No campus UArizona, os investigadores da GUSTO continuam a exercitar a resistência em condições extremas. Enquanto muitos membros da equipe GUSTO viajaram para a Estação McMurdo para se preparar para o lançamento da missão, Craig Kulesa, professor associado de pesquisa do Observatório Steward e investigador principal adjunto do GUSTO, "implantado" no Edifício de Pesquisa Aplicada no campus UArizona, disse Walker. A partir daí, numa sala sem janelas, Kulesa opera a carga durante o voo, muitas vezes dormindo no chão e partilhando os controlos com uma equipa do Steward Observatory.
Os dados chegam em tempo real através de uma rede diversificada de tecnologias de telecomunicações, incluindo satélites geossíncronos, Iridium e StarLink. Os membros da equipe GUSTO na UArizona e na Johns Hopkins trabalham 24 horas por dia para monitorar e gerenciar remotamente a instrumentação e a gôndola, respectivamente. Uma linha Zoom 24 horas conecta parceiros em todos os continentes, de Harvard à Holanda.

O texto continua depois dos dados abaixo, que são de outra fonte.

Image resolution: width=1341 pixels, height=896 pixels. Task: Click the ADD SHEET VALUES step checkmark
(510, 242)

Obtendo uma transmissão ao vivo da trajetória de voo do GUSTO, Walker mostrou o caminho que o balão já percorreu acima do continente de 5,4 milhões de milhas quadradas, cada loop com uma cor diferente na tela. A missão não tem data definida para pouso – pela primeira vez, a NASA deu autorização para que o balão voe o máximo que puder, mesmo que se extravie além da borda do continente Antártico ou pouse onde não possa ser recuperado.

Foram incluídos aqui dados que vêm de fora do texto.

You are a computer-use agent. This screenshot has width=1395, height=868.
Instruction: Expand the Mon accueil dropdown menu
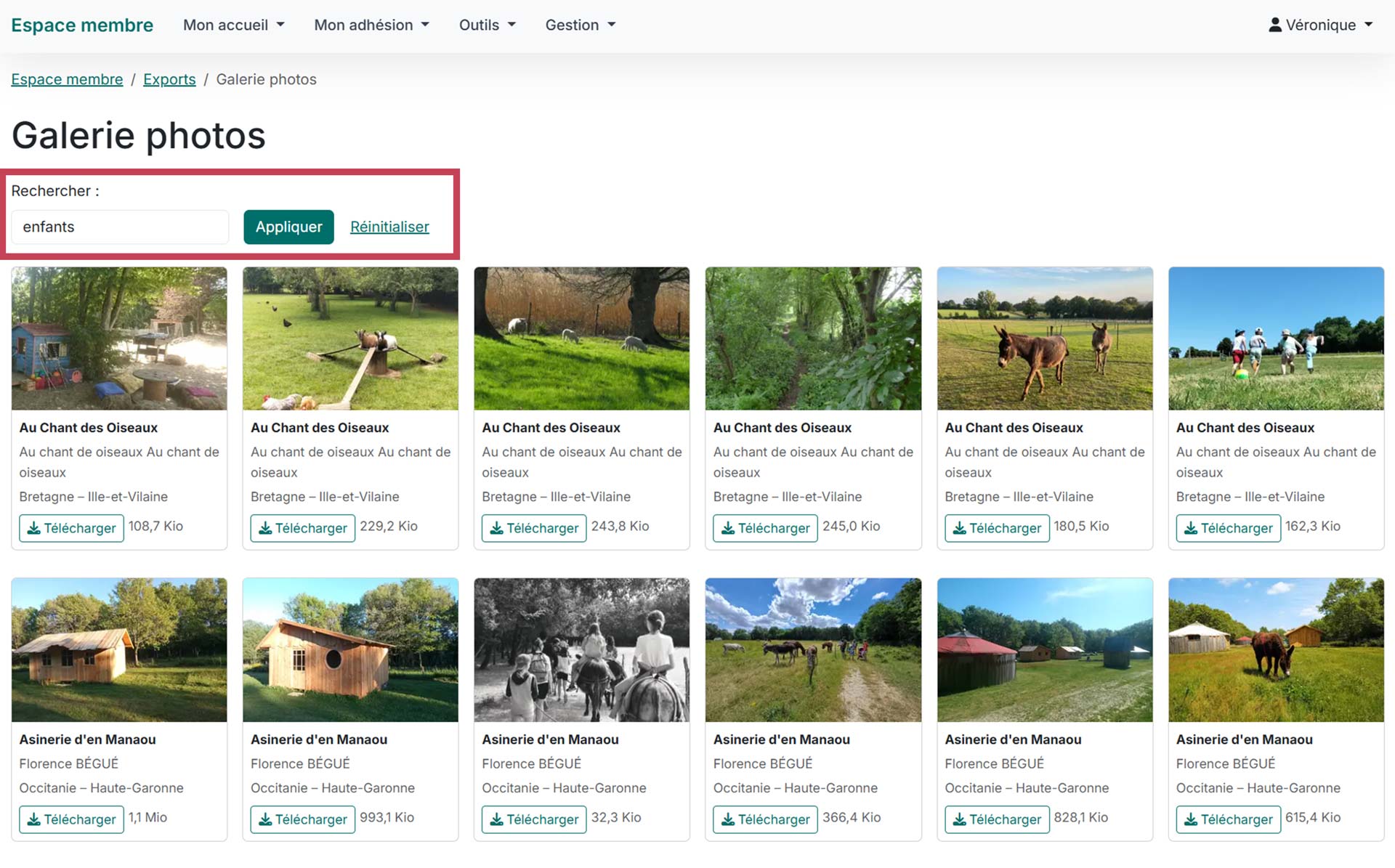coord(233,25)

Será a mais longa missão estratosférica de balão de carga pesada da história. Do voo recorde.
“GUSTO provou que balões podem ser usados para fazer ciência realmente inovadora, não apenas por alguns dias, mas durante semanas e semanas”, disse Walker.
A duração do voo será, em última análise, ditada pelo tempo que o sistema de refrigeração pode funcionar (a bordo, espera-se que um tanque de hélio líquido dure até Março) e pela mudança de temperatura à medida que os dias na Antárctida começam a encurtar. Balões como o GUSTO só podem realizar missões de longa duração durante o verão nas regiões polares, onde o balão permanece sob luz solar constante e não afunda no ar frio da noite.
As assinaturas sobrepostas em azul, verde e vermelho dos loops de voo do GUSTO aparecem pequenas na tela de Walker, mas representam um enorme passo na astronomia terahertz:4.800 libras de tecnologia UArizona movendo-se na extremidade extrema da atmosfera por mais tempo do que nunca.
Se a próxima proposta de investigação de Walker for aprovada, a mesma instrumentação actualmente a bordo do GUSTO poderá ser testada no espaço, em busca das indescritíveis assinaturas infravermelhas distantes de sistemas de formação de planetas e zonas habitáveis.
“Se você não está indo além do limite, qual é o sentido?” Walker disse.